Collected data:
***

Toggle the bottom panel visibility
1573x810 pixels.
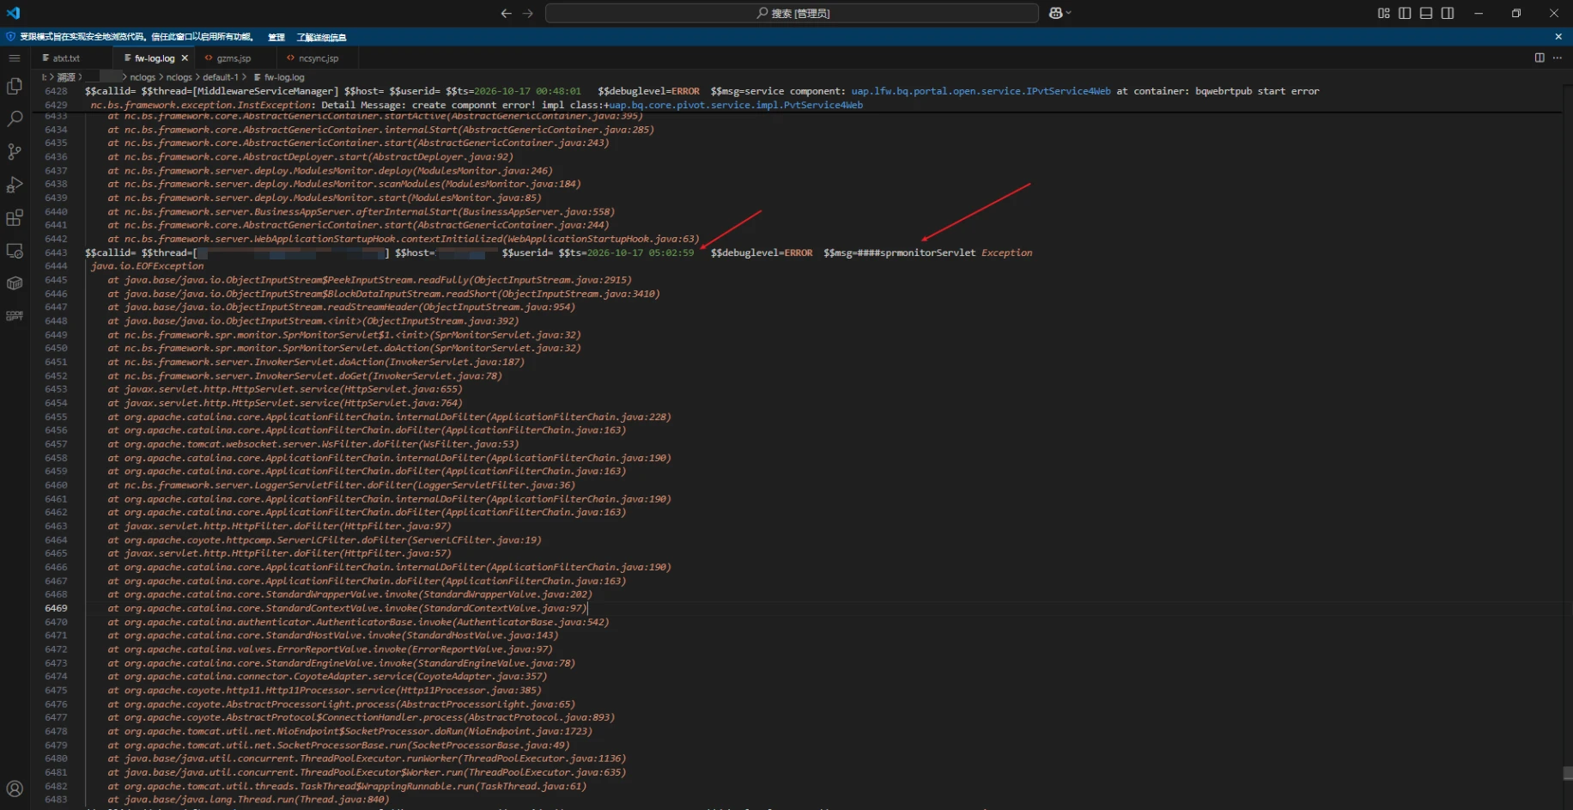tap(1426, 13)
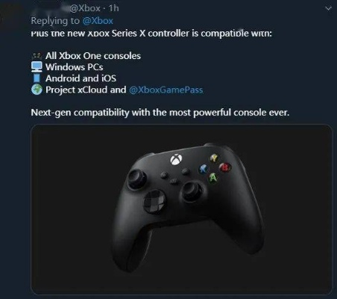The height and width of the screenshot is (299, 337).
Task: Click the 1h tweet timestamp
Action: (x=113, y=8)
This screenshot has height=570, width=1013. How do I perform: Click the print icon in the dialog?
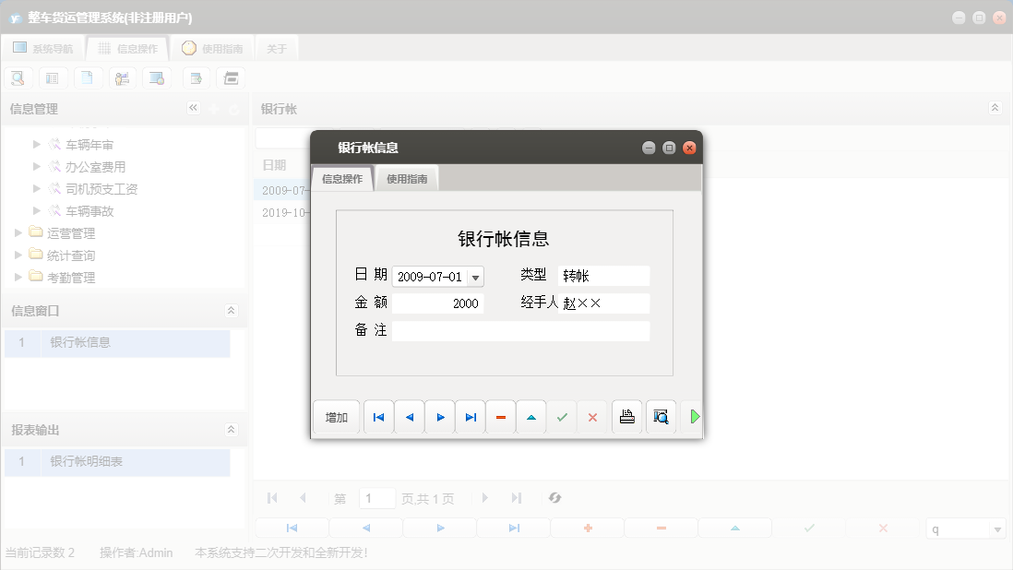tap(626, 416)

***

EXERCISE BRIEF: Set down all entries above again, exactly, without images.

OUTPUT OF THE EXERCISE:
Toggle the bottom panel visibility
1573x810 pixels.
tap(1426, 13)
The height and width of the screenshot is (299, 337).
Task: Click the 1h tweet timestamp
Action: (x=113, y=8)
This screenshot has height=570, width=1013. How do I perform: Click the print icon in the dialog?
tap(626, 416)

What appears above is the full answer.